The Arches Simulation project’s overall objective is to develop a simulation framework for regional geologic CO₂ storage infrastructure along the Arches Province of the Midwestern United States. The Arches Province includes areas in northern Indiana, northern Kentucky, western Ohio, and southern Michigan where Paleozoic rocks form broad arch and platform structures. This province has the potential to accommodate large-scale CO₂ storage in the Mount Simon Sandstone (Cambrian), which has been used for deep well injection for many decades. The Mt.
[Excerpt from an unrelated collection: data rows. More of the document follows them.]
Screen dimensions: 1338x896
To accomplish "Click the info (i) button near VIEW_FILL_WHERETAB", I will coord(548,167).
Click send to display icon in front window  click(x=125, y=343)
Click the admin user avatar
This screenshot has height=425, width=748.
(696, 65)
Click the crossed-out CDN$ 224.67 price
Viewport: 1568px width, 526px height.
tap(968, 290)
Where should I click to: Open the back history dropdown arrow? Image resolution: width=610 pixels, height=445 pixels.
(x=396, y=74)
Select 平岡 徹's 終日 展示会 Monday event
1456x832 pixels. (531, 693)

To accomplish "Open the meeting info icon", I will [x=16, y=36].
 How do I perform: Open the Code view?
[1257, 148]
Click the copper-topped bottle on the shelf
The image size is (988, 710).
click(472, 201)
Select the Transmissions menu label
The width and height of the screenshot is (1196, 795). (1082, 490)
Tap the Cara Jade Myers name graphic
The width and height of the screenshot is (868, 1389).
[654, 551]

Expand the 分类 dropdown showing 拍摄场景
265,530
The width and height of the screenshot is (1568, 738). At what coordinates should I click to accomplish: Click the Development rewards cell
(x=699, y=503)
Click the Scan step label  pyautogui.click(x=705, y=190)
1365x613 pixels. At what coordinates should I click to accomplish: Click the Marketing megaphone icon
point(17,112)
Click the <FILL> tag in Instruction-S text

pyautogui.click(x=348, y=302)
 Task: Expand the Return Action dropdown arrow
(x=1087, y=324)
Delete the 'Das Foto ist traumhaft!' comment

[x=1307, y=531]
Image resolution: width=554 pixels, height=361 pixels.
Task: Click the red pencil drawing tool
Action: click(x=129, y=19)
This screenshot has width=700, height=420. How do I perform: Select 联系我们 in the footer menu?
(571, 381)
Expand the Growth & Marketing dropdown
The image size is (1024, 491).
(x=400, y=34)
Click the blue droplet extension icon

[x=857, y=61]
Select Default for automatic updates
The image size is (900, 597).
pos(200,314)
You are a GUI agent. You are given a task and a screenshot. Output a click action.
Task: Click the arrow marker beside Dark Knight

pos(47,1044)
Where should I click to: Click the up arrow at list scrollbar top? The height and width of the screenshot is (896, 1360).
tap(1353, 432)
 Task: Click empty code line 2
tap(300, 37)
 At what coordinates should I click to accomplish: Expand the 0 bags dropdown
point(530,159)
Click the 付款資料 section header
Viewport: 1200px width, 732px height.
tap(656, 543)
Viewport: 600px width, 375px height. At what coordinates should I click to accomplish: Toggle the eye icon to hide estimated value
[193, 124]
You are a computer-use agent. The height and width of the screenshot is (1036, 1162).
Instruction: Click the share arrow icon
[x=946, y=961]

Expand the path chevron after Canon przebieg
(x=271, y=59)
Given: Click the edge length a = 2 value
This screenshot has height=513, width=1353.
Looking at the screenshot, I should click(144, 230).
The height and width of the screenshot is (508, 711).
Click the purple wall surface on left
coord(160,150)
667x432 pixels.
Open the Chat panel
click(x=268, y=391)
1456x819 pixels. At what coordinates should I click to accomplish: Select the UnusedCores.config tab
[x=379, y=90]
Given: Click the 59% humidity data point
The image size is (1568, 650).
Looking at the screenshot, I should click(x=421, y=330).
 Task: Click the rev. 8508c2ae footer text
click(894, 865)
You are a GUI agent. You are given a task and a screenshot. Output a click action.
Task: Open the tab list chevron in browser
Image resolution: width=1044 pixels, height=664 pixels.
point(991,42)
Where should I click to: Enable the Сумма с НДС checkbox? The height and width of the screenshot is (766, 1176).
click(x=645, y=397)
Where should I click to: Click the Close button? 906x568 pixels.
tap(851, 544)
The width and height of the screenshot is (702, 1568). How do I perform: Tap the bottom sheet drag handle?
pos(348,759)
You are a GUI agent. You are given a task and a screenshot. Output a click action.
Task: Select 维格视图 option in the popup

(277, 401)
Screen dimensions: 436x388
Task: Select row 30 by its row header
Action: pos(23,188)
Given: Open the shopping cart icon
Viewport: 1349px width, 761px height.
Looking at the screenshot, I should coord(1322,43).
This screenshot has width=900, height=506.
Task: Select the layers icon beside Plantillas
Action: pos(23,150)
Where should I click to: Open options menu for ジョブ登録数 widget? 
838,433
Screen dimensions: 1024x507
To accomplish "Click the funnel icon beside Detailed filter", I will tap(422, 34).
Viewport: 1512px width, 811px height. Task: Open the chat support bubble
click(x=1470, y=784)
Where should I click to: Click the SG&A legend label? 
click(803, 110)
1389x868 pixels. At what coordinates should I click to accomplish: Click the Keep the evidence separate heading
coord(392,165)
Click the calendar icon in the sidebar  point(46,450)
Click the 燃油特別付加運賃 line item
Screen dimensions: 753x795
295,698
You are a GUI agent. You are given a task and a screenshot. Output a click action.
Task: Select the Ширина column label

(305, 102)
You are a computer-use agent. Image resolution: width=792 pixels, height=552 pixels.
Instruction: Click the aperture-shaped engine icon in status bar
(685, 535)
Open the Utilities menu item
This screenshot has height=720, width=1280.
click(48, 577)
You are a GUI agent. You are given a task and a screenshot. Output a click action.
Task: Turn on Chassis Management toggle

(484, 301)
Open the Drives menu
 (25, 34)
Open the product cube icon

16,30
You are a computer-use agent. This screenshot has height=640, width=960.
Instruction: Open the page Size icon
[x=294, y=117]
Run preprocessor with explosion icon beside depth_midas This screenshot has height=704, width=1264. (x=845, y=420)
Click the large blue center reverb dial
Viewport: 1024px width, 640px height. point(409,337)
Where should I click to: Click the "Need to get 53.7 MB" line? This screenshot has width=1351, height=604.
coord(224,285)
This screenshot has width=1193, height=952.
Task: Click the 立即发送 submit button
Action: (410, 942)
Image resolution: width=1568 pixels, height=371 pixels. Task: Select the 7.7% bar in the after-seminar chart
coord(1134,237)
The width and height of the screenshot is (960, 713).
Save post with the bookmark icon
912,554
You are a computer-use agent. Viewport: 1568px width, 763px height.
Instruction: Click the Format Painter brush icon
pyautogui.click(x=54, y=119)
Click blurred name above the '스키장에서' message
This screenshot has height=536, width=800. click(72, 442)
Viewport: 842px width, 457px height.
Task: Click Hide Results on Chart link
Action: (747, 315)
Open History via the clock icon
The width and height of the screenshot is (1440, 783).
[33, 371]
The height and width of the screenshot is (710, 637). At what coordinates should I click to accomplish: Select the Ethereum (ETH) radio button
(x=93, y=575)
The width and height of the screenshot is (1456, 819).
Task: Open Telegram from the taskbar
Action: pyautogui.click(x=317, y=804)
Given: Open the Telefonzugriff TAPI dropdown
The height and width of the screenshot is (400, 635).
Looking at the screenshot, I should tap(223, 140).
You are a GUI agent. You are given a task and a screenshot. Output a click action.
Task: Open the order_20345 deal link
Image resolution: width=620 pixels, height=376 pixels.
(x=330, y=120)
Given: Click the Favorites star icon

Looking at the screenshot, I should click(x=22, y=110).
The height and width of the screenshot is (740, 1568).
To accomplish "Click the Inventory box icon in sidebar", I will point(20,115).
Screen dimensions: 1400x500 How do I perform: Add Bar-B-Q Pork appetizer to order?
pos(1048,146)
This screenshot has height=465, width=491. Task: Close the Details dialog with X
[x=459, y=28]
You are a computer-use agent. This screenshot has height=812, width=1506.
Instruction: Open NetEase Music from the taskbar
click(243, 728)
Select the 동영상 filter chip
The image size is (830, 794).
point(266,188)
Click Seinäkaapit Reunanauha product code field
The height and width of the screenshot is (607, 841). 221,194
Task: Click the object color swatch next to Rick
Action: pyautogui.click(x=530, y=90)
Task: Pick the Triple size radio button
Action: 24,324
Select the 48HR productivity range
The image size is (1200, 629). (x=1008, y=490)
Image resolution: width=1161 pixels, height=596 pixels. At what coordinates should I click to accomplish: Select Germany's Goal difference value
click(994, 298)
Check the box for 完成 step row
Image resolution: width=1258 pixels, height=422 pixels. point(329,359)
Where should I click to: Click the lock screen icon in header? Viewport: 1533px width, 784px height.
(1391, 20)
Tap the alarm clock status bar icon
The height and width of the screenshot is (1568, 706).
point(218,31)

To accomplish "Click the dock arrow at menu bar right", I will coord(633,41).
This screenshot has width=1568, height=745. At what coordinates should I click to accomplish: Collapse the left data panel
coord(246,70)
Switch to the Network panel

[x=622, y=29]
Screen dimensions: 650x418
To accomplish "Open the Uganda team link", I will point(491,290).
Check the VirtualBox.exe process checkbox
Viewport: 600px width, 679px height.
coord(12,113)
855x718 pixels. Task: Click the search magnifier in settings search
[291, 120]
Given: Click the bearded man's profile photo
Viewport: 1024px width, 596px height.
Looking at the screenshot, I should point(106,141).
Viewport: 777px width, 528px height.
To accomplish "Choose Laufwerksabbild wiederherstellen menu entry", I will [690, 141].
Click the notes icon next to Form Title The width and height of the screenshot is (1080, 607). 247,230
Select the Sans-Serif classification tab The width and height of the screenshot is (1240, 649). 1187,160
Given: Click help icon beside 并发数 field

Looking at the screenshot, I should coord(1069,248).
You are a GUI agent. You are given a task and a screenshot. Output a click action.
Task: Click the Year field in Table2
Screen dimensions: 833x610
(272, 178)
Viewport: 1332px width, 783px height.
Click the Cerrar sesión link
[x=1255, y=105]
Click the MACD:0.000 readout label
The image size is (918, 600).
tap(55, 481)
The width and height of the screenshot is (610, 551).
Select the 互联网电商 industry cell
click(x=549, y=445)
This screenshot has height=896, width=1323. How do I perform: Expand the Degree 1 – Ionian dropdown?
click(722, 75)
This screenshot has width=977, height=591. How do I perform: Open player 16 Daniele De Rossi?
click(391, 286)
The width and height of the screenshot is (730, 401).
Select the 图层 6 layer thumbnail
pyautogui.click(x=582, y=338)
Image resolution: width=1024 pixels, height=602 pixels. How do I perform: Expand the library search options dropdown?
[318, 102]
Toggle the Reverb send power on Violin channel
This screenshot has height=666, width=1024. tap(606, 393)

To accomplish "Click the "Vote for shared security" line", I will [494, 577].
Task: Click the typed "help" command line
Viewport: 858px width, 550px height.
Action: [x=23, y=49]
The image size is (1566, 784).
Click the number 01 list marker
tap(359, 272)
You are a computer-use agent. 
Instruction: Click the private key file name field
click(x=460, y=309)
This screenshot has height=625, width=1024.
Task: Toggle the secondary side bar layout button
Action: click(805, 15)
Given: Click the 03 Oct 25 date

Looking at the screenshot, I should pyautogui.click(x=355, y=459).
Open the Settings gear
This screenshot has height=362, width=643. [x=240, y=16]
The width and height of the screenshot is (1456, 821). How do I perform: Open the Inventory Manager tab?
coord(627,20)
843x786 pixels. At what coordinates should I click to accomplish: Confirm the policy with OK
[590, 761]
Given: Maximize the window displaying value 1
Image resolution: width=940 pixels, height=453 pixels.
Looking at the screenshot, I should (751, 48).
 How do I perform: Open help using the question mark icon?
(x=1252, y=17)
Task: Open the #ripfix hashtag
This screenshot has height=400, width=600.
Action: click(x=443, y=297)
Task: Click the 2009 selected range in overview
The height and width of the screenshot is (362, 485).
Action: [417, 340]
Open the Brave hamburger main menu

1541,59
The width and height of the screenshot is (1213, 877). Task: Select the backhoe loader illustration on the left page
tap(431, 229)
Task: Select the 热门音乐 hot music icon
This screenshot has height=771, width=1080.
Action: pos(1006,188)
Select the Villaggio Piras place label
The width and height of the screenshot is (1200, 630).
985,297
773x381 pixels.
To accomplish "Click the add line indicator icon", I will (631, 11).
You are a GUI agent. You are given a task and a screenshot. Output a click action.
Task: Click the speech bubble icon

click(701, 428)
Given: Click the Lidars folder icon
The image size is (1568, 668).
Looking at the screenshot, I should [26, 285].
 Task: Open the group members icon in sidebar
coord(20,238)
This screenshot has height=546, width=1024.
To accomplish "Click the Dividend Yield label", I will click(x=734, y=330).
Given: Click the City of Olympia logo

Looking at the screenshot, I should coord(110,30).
Simon sandstone is the main injection target for CO₂ storage due to its depth, thickness, hydraulic properties, and brine salinity, and because of the existence of the overlying Eau Claire Formation confining layer. In addition, there are many existing CO₂ sources in proximity to the Arches Province, including the Ohio River Valley corridor of coal-fired power plants. This simulation framework is based on a geocellular conceptual model with geostatistically generated porosity and permeability distributions developed for the Mount Simon Sandstone and the overlying Eau Claire Formation (Cambrian) confining layer based on geophysical well logs, deep injection operational data from wells, reservoir test results, and geotechnical core test data. This conceptual model consisting of 50 million cells was upscaled and mapped to a variably spaced, boundary-fitted numerical mesh that preserves the structural surfaces of the geologic layers and variations in the thickness of units. This is particularly important for modeling the pressure distribution in the Arches Province because of the very large structural relief in the area. The numerical mesh was refined in the areas of seven potential regional storage site locations, selected on the basis of GIS analyses that balanced the location of stationary CO₂ sources with existing pipeline networks. CO₂ injection in networks of wells located at each of these seven sites was simulated with the STOMP-CO2 multiphase simulator to evaluate the implications of CO₂ storage on the regional pressure buildup, brine migration and CO₂ plume development.

This work was supported by U.S. Department of Energy National Energy Technology Laboratory award DE-FE0001034 and Ohio Department of Development grant D-10-03.